Claude Lefèbvre died in Paris. He is sometimes confused with Rolland Lefèbvre, a portrait painter who died in London in 1677.

Works 

 Charles Couperin et la fille du peintre, Musée national du château et des Trianons de Versailles
 Claude Saumaise, professeur à l’université de Leyde de 1632 à 1653, Musée national du château et des Trianons de Versailles
 Jean-Baptiste Colbert (1619-1683), Musée national du château et des Trianons de Versailles
 Louis II de Bourbon, prince de Condé et son fils aîné Henri Jules de Bourbon, duc d’Enghien, Musée national du château et des Trianons de Versailles
 Louise-Françoise de La Baume Le Blanc, duchesse de la Vallière et de Vaujours (1644-1710), Musée national du château et des Trianons de Versailles
 Portrait of Jacques de Saulx-Tavannes, Musée des Beaux-Arts de Dijon
 Portrait of Madame de Sillery, Musée des Beaux-Arts de Dole
 Portrait of a Man, Musée du Louvre
 Portrait of a Man, Musée Ingres de Montauban
 Portrait of a Magistrate, Musée des Beaux-Arts de Caen
 Portrait présumé de Claude-Emmanuel Lhuillier, dit Chapelle, Musée Condé in Chantilly, Oise
 Un Précepteur et son élève, Musée du Louvre
 Portrait de Monsieur paillet, Collection de Monsieur Christophe Bastiani.

References
Notes

Sources
 Brême, D. (1996). "Lefèbvre, Claude", vol. 19, p. 65, in The Dictionary of Art, 34 volumes, edited by Jane Turner, reprinted with minor corrections in 1998. London: Macmillan. .
 La Fage, Adrien de (1859). "Lefebvre, Claude", vol. 30, columns 312–313, in Nouvelle biographie générale, edited by Ferdinand Hoefer.

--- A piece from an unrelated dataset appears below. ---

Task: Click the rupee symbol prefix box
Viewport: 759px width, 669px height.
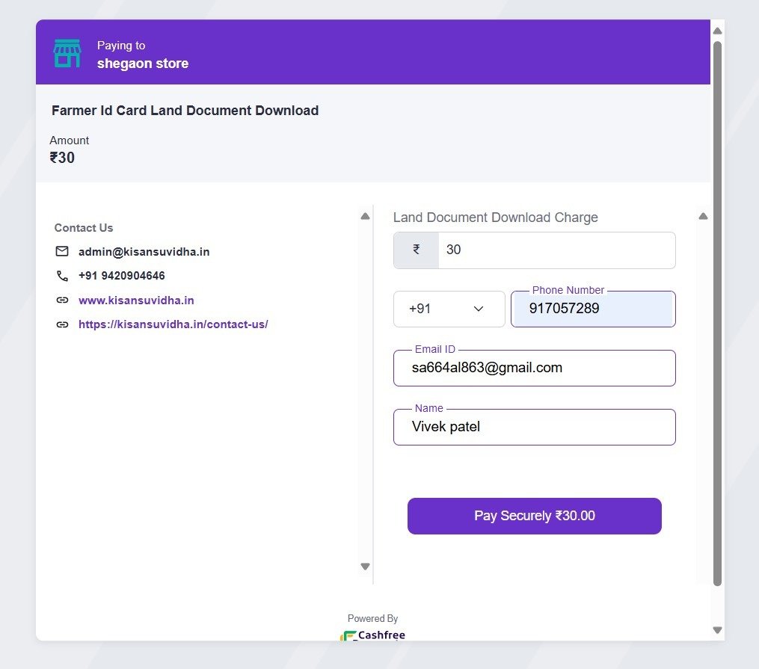Action: coord(417,250)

Paris: Firmin Didot.
 Melet-Sanson, Jacqueline (1983). "L'image de Colbert vue par ses contemporains", pp. 485–491 in Colbert, 1619–1683. [Exposition] Hôtel de la Monnaie, Paris, 4 Octobre – 30 Novembre 1983. [Paris] : Ministère de la Culture. .

External links

 Claude Lefebvre at artcyclopedia.com
 Lefebvre, Claude (Fontainebleau, 1633 - Paris, 1675)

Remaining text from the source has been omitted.